▸ OBJECTIVE
Copy the lines from the one containing "You are a computer-use agent. The" up to and including the one containing "point(103,148)", reproducing them exactly.

_ _ _ _ _ _ _

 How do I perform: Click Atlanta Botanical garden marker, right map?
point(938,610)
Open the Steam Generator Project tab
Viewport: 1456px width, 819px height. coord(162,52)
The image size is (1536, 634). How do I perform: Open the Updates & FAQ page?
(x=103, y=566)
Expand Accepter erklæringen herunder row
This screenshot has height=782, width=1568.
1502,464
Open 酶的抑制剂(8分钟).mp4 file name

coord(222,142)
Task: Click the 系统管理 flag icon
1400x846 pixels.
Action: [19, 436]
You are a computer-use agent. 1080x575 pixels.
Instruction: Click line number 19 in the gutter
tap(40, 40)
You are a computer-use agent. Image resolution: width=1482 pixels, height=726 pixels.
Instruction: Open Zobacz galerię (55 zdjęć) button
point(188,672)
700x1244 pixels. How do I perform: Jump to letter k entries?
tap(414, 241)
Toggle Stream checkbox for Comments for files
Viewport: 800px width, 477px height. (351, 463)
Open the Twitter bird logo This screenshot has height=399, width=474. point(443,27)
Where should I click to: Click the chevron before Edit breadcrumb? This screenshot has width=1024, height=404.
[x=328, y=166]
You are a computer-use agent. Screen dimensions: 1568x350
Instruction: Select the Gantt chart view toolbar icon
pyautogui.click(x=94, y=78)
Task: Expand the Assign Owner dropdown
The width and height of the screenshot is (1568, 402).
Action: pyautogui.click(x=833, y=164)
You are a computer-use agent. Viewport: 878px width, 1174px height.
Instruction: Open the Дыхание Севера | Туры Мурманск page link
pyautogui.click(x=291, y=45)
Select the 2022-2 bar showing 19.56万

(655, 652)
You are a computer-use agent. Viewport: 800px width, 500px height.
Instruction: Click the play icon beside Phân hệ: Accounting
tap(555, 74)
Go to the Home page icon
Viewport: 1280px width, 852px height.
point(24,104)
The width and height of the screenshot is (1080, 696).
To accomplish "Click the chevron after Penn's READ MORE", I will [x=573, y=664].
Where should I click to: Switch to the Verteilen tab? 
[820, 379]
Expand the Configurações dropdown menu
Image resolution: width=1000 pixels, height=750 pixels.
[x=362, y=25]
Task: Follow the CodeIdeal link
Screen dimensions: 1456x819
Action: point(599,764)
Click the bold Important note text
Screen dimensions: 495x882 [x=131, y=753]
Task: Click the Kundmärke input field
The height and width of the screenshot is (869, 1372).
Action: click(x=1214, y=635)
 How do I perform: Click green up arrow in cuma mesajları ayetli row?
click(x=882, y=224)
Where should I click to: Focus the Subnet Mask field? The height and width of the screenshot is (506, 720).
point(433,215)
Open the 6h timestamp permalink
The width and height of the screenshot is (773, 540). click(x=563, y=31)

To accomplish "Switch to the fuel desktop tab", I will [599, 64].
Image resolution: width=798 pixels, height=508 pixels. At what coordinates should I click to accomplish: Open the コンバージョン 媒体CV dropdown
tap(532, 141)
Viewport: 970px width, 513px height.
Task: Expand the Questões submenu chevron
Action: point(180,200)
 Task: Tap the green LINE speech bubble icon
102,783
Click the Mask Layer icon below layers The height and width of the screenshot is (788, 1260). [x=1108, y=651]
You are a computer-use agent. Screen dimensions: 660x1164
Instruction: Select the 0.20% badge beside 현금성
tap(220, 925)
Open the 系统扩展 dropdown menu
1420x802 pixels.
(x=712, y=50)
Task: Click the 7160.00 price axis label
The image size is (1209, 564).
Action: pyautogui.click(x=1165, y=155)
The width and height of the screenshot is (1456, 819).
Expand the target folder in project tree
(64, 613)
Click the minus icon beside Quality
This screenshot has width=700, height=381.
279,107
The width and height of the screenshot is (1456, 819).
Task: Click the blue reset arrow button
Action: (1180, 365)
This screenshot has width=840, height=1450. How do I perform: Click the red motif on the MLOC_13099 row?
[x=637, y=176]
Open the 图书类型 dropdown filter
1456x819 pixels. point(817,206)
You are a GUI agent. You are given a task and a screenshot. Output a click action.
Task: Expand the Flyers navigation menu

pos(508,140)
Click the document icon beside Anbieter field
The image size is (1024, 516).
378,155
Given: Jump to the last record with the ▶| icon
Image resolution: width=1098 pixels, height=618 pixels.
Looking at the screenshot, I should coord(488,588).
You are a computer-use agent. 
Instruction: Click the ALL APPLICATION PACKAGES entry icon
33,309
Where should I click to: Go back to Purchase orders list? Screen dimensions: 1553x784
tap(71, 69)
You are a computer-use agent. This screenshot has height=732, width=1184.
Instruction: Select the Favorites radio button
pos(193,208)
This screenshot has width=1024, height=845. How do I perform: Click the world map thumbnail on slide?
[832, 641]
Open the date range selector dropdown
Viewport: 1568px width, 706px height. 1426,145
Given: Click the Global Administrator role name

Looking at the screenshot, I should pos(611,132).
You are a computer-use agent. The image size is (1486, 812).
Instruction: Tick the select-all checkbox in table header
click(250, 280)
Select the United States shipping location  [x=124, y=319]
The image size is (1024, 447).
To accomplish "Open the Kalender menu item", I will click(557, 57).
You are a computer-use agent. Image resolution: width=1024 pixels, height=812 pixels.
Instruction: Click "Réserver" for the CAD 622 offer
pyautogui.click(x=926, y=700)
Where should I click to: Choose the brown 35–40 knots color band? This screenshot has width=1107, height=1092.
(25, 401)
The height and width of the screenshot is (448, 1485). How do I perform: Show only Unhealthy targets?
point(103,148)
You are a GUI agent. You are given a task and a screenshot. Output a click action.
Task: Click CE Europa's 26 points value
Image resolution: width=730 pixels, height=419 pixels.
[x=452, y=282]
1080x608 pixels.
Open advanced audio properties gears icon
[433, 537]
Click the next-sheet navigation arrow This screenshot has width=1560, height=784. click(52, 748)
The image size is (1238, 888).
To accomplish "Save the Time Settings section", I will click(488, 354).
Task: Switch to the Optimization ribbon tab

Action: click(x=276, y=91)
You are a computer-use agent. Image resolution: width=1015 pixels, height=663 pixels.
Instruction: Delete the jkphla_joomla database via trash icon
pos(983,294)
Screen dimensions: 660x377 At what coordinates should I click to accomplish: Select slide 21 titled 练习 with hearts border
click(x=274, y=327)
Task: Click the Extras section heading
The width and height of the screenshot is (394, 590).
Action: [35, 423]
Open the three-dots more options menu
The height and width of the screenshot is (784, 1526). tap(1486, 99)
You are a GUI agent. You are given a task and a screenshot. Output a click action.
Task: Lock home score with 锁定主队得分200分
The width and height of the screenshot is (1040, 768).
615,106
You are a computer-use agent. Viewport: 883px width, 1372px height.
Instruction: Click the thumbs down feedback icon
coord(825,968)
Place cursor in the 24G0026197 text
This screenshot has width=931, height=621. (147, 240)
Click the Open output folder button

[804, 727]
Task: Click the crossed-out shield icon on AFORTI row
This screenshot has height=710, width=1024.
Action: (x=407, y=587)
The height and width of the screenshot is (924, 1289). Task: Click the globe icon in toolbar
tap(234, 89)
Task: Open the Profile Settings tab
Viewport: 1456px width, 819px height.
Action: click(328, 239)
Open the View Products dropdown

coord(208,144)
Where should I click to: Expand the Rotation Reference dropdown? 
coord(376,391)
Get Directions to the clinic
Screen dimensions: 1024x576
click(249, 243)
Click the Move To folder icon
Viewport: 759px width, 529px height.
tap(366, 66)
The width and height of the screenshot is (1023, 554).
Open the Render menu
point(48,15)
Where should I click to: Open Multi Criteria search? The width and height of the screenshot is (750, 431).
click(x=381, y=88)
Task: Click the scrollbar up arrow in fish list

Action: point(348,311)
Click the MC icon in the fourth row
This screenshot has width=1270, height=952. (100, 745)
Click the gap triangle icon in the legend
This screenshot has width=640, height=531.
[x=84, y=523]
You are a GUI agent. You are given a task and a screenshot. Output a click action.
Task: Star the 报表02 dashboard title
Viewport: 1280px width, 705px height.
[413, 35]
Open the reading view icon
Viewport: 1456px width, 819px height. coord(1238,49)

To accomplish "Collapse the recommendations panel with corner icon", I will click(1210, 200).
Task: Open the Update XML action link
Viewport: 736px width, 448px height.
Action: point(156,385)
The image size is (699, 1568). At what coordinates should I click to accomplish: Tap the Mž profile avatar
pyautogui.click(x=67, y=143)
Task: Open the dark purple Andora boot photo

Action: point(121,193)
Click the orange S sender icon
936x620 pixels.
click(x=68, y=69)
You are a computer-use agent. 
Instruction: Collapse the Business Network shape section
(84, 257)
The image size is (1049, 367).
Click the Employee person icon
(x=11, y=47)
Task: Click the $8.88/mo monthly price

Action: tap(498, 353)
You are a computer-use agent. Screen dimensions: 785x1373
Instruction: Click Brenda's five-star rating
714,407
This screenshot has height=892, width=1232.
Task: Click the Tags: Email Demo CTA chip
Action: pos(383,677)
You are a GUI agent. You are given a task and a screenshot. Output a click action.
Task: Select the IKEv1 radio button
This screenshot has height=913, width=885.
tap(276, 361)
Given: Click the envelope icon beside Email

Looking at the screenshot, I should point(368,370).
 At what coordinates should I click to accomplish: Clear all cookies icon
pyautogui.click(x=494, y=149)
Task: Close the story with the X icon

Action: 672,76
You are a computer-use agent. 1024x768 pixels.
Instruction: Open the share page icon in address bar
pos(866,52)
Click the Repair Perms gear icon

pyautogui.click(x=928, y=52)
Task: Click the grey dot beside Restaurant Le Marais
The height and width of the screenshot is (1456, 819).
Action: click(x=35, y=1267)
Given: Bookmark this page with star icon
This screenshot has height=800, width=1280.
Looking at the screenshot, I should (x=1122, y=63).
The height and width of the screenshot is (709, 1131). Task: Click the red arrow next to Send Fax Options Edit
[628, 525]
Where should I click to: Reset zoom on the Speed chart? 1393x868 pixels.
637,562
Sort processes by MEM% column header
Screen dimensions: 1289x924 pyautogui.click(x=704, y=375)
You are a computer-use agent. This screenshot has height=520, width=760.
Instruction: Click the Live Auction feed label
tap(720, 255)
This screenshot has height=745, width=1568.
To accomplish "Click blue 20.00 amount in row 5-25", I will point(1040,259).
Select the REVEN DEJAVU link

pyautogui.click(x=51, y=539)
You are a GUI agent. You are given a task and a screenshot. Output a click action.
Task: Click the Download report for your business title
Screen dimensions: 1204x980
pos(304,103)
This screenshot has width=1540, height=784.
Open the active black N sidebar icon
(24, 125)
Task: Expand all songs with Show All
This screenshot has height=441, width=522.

_ _ _ _ _ _ _

▸ EXERCISE RESULT
You are a computer-use agent. The image size is (1486, 812).
Instruction: Tick the select-all checkbox in table header
click(250, 280)
Select the United States shipping location  [x=124, y=319]
The image size is (1024, 447).
To accomplish "Open the Kalender menu item", I will click(557, 57).
You are a computer-use agent. Image resolution: width=1024 pixels, height=812 pixels.
Instruction: Click "Réserver" for the CAD 622 offer
pyautogui.click(x=926, y=700)
Where should I click to: Choose the brown 35–40 knots color band? This screenshot has width=1107, height=1092.
(25, 401)
The height and width of the screenshot is (448, 1485). How do I perform: Show only Unhealthy targets?
point(103,148)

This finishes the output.